The answer must be an exact copy of the records below, with every picture left out.
EXCERPTED RECORDS START
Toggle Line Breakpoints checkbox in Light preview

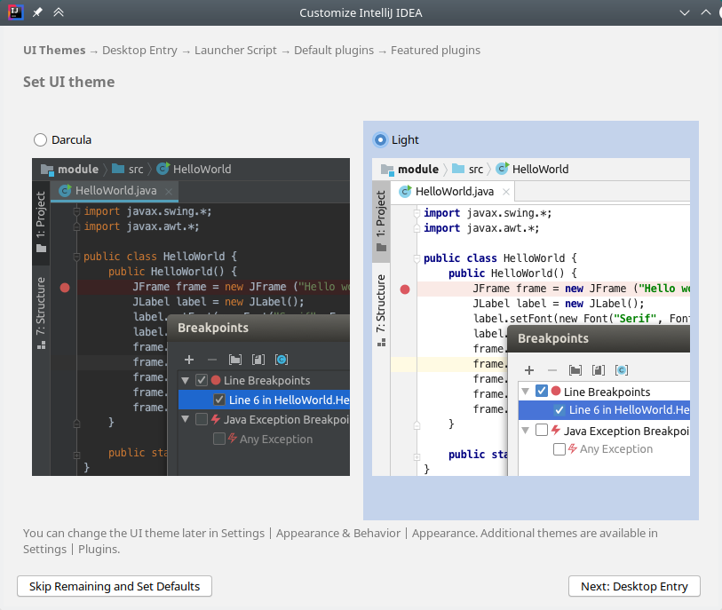542,392
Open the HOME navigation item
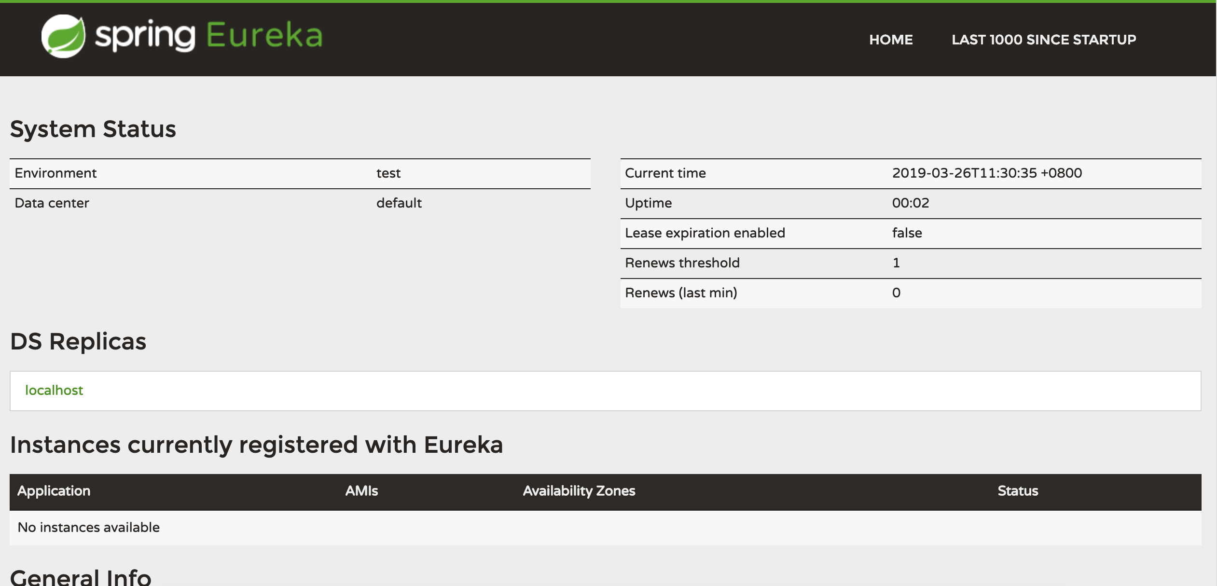Screen dimensions: 1217x586 [890, 39]
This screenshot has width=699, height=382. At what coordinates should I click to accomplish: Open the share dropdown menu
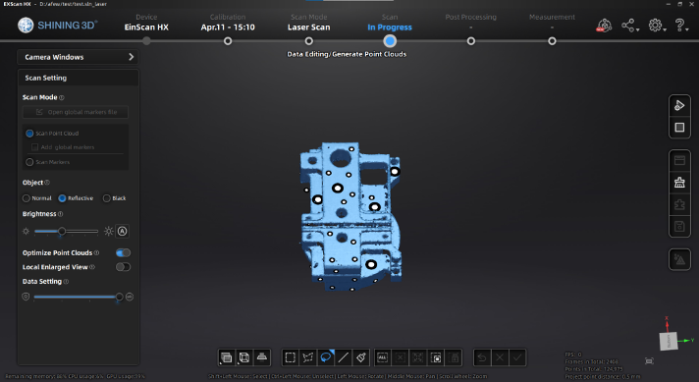tap(630, 26)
EXCERPTED RECORDS END
● **EXERCISE RESULT**
Toggle Line Breakpoints checkbox in Light preview

542,392
Open the HOME navigation item
Screen dimensions: 1217x586 [890, 39]
This screenshot has width=699, height=382. At what coordinates should I click to accomplish: Open the share dropdown menu
tap(630, 26)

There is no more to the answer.